··· Fragmento

Poco a poco se va descubriendo que un tribunal, que no existe en ningún otro país
europeo, vigila que nadie se aparte ni un ápice de la letra de la Constitución,
menospreciando la epiqueya o
adecuación de la letra al espíritu de la ley. Poco a poco se va comprobando que el
periodismo del que tanto esperábamos, se va mostrando como instrumento esencial
de un propósito con el que no contábamos:
reafirmar y reforzar el pimpante Estado de Derecho tal como dice la teoría,
con todos sus ribetes franquistas y un monarca que a su vez hacía mucho tiempo
que dejaba demasiado que desear. Poco a poco se iba materializando la idea de
que los medios principales se habían prostituído antes de ponerse a trabajar y
a prueba en un régimen de libertad. Poco a poco, en fin, empezaban a hacernos
odiar los periodistas de la oficialidad al oprimido y amar al opresor, como
dice a propósito de otros asuntos el periodista estadounidense Bernard “Bernie”
Sanders...
En
resumen, los curas habían pasado a un segundo plano en el reparto de los
papeles. Habían sido, por decirlo así, desalojados de sus púlpitos para ocupar
su puesto otros predicadores, los periodistas. Pero no los periodistas
disconformes con la Constitución u desconfiados de ella y de todos los tejemanejes de los últimos
cuarenta años, sino los periodistas obsecuentes con los monarcas y la monarquía,
con una justicia y con un Estado de Derecho que hacen
aguas por todas partes y que llevan la imprompta del franquismo tardío....

······

Objetivo de la tarea
Reproduce completo y sin ningún cambio el fragmento de arriba sobre el periodismo y la Constitución.

··· Datos mostrados

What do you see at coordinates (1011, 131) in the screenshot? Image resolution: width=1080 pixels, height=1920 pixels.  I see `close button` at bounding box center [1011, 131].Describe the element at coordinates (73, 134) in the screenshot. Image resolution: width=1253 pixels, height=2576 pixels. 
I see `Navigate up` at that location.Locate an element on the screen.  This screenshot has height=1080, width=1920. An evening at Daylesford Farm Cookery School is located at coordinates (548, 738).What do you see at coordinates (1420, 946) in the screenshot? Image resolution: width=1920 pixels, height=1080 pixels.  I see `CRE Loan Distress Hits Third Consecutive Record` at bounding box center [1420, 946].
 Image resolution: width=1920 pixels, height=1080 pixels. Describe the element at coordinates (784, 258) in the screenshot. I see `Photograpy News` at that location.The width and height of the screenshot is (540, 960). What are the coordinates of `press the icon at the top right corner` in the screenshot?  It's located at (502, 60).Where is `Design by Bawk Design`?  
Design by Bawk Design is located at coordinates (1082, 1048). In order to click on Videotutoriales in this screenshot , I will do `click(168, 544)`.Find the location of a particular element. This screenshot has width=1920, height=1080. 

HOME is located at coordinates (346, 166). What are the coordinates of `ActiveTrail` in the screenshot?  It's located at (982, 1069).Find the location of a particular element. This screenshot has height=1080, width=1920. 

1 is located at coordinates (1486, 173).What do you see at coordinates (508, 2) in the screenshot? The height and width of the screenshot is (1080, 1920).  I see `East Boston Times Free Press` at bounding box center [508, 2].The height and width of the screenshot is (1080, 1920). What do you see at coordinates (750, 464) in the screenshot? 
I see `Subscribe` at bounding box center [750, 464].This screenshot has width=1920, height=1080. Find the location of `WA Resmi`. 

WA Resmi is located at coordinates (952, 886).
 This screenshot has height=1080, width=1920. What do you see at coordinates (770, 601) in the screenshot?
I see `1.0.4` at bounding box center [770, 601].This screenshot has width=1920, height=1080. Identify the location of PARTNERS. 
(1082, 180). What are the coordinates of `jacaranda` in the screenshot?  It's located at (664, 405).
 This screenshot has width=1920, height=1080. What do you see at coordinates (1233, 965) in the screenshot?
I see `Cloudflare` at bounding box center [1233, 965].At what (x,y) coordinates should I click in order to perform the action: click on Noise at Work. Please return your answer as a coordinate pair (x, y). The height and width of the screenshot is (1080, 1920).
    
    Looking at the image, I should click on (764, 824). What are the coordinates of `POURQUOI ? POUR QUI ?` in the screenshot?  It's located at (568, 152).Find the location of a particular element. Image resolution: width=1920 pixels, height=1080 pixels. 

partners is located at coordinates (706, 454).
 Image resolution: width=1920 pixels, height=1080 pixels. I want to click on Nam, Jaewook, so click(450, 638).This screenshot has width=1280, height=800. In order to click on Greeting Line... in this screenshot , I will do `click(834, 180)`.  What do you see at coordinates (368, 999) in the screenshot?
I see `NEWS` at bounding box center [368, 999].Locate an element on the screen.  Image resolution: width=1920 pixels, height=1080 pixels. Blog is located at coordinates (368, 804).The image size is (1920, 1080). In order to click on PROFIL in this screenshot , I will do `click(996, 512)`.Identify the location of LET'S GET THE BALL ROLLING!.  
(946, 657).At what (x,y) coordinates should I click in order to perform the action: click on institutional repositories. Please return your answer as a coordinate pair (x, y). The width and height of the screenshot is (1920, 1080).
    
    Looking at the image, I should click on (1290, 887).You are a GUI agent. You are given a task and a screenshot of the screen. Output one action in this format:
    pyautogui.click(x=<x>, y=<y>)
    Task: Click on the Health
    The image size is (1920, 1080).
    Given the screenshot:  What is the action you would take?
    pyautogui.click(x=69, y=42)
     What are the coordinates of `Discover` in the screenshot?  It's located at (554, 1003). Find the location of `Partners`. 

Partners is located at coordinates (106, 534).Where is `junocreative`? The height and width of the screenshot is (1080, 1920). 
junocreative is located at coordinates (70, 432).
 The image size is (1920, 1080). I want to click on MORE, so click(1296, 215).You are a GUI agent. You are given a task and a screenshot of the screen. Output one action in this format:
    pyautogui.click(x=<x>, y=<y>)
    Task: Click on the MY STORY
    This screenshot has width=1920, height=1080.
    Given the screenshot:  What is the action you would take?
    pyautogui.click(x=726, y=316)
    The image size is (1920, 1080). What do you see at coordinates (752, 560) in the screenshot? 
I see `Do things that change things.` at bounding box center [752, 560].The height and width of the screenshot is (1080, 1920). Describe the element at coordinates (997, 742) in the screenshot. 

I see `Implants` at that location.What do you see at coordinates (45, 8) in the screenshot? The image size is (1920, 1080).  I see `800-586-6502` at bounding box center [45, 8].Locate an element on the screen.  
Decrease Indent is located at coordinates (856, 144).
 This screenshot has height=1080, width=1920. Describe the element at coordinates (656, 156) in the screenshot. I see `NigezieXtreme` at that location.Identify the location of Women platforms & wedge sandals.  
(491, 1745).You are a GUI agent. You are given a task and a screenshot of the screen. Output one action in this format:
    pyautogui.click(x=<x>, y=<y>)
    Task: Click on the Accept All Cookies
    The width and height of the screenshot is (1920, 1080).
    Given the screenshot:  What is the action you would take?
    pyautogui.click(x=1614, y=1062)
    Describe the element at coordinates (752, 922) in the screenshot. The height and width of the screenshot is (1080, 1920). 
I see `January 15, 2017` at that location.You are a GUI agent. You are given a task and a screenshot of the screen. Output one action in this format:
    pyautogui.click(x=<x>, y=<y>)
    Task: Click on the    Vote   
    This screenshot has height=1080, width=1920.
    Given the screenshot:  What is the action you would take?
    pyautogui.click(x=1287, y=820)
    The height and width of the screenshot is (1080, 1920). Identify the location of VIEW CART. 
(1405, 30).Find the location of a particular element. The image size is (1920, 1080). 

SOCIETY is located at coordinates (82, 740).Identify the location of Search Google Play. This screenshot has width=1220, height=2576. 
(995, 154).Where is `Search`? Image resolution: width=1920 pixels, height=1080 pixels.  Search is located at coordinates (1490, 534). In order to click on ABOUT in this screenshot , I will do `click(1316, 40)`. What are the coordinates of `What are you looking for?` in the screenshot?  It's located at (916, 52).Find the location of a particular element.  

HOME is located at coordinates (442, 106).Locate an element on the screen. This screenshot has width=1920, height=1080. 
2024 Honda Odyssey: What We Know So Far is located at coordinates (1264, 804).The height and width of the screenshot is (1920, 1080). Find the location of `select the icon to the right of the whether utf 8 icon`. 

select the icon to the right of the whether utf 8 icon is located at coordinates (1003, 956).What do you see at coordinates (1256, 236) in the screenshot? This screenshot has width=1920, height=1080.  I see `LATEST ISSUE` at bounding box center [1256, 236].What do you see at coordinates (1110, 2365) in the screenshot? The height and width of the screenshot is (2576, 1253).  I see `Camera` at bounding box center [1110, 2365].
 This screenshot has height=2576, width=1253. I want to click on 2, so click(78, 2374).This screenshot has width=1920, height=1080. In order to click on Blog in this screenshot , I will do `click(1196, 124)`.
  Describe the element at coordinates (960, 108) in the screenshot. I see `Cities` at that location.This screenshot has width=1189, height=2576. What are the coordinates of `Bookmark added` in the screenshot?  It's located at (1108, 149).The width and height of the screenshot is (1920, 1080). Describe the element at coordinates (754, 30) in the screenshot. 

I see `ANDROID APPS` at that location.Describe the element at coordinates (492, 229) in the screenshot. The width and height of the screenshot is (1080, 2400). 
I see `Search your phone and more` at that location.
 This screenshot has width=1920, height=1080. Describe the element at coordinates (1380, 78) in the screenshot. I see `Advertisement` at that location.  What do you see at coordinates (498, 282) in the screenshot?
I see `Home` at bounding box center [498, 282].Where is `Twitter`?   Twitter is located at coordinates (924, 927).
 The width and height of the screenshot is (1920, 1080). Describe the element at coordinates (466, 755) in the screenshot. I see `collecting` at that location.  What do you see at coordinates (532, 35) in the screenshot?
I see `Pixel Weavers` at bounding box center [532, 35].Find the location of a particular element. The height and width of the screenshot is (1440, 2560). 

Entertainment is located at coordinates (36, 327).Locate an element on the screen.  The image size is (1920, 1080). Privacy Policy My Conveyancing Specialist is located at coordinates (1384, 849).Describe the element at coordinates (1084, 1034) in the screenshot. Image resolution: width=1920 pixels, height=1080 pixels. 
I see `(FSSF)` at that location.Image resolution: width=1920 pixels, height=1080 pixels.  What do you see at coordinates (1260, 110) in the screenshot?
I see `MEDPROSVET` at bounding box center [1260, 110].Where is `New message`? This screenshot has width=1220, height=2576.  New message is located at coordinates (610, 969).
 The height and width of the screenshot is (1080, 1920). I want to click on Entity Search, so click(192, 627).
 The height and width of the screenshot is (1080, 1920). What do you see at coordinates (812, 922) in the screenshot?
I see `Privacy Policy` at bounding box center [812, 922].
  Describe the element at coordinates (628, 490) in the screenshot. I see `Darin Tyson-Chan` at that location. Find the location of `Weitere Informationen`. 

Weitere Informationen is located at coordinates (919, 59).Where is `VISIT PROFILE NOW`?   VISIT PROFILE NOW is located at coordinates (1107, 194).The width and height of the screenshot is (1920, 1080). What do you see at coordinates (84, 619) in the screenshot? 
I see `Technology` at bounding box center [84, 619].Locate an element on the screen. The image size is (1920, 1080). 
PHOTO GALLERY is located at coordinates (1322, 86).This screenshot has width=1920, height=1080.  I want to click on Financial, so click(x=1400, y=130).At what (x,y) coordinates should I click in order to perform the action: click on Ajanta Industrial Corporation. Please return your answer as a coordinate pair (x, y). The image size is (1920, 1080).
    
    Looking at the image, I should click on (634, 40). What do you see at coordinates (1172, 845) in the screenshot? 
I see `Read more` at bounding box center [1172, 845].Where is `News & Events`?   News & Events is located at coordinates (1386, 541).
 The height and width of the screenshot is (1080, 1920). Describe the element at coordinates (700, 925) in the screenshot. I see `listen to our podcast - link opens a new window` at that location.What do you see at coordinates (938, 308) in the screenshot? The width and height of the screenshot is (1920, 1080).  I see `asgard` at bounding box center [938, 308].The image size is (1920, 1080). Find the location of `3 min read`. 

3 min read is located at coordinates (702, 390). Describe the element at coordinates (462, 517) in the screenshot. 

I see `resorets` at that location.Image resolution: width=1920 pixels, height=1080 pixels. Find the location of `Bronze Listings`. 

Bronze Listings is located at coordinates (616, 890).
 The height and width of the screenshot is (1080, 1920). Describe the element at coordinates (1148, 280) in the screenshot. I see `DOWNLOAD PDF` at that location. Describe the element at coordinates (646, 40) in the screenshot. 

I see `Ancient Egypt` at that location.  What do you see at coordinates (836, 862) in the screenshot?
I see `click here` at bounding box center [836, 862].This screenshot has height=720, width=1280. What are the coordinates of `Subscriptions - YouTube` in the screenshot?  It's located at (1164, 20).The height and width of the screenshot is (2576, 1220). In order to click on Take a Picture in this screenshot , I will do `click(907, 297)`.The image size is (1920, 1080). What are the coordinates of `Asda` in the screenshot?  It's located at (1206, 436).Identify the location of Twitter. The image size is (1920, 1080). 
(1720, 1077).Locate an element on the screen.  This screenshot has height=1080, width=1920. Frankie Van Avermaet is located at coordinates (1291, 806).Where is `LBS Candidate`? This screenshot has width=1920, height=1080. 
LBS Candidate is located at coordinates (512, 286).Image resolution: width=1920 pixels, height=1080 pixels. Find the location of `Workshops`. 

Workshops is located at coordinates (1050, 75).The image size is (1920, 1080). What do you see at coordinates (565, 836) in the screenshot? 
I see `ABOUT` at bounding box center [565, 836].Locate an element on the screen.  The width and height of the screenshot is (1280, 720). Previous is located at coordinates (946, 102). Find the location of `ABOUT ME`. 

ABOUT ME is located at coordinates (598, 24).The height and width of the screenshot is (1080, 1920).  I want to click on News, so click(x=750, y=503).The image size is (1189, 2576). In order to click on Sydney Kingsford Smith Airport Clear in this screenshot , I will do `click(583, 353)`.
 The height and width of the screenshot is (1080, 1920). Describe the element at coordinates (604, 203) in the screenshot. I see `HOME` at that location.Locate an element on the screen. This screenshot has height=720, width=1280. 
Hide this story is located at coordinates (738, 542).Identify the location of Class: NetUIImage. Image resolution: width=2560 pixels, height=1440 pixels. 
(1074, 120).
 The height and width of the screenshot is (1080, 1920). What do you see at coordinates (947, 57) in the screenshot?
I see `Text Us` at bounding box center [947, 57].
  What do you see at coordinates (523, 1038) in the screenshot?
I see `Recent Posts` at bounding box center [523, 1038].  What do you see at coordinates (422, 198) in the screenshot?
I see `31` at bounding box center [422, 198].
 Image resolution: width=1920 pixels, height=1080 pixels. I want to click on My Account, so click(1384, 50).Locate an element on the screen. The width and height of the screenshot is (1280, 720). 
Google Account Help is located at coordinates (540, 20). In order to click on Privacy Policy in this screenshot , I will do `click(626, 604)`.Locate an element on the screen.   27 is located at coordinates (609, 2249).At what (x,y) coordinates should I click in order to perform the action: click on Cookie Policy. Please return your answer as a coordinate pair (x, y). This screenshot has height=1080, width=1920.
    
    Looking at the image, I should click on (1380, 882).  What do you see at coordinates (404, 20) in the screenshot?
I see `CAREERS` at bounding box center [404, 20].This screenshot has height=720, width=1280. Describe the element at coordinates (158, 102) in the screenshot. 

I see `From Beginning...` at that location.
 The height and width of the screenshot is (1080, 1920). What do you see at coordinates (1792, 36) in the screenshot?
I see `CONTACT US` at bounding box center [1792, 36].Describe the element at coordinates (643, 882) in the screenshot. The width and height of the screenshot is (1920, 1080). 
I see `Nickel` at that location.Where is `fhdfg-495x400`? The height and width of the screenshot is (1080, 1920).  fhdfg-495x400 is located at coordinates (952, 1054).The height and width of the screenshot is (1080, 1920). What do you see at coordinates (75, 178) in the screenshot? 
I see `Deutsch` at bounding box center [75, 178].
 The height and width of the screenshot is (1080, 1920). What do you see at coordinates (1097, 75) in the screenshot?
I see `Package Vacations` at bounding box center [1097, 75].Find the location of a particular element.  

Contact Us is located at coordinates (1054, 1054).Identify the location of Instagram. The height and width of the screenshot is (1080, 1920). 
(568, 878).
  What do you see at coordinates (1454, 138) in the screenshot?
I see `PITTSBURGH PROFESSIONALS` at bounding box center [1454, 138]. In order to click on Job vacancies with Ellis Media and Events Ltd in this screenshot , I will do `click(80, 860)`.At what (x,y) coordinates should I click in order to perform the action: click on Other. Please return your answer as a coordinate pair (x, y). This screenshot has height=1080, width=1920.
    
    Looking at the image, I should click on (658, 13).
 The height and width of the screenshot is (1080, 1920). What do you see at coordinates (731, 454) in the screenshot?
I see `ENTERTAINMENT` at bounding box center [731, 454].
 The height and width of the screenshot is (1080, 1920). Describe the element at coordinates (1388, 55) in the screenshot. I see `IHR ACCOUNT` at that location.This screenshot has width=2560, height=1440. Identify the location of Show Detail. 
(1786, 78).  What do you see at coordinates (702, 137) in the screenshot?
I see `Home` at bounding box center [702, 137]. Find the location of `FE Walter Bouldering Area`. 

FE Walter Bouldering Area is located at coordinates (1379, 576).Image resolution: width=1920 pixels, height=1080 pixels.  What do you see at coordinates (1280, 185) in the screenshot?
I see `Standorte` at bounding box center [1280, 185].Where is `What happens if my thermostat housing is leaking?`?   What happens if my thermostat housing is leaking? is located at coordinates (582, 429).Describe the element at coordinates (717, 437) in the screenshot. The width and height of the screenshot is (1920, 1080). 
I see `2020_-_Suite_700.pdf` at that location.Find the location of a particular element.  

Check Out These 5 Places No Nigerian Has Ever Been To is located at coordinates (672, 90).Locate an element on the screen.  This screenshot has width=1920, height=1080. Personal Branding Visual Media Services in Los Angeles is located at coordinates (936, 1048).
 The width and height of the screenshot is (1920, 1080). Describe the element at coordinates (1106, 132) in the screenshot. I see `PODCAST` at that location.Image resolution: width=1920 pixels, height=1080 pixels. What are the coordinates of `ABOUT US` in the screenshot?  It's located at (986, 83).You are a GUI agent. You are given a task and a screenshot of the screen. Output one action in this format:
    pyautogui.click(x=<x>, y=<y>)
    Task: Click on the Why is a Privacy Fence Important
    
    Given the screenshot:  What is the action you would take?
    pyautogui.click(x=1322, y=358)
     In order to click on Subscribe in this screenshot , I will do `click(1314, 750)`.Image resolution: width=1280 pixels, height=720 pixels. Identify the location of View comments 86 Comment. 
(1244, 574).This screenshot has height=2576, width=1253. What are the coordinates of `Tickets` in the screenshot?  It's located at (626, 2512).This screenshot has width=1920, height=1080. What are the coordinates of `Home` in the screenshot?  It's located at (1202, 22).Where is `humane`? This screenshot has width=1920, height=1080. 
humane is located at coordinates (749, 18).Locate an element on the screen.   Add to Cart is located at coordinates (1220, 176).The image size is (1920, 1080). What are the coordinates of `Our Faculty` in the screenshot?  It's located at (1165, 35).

······

Solución del ejercicio
Poco a poco se va descubriendo que un tribunal, que no existe en ningún otro país
europeo, vigila que nadie se aparte ni un ápice de la letra de la Constitución,
menospreciando la epiqueya o
adecuación de la letra al espíritu de la ley. Poco a poco se va comprobando que el
periodismo del que tanto esperábamos, se va mostrando como instrumento esencial
de un propósito con el que no contábamos:
reafirmar y reforzar el pimpante Estado de Derecho tal como dice la teoría,
con todos sus ribetes franquistas y un monarca que a su vez hacía mucho tiempo
que dejaba demasiado que desear. Poco a poco se iba materializando la idea de
que los medios principales se habían prostituído antes de ponerse a trabajar y
a prueba en un régimen de libertad. Poco a poco, en fin, empezaban a hacernos
odiar los periodistas de la oficialidad al oprimido y amar al opresor, como
dice a propósito de otros asuntos el periodista estadounidense Bernard “Bernie”
Sanders...
En
resumen, los curas habían pasado a un segundo plano en el reparto de los
papeles. Habían sido, por decirlo así, desalojados de sus púlpitos para ocupar
su puesto otros predicadores, los periodistas. Pero no los periodistas
disconformes con la Constitución u desconfiados de ella y de todos los tejemanejes de los últimos
cuarenta años, sino los periodistas obsecuentes con los monarcas y la monarquía,
con una justicia y con un Estado de Derecho que hacen
aguas por todas partes y que llevan la imprompta del franquismo tardío....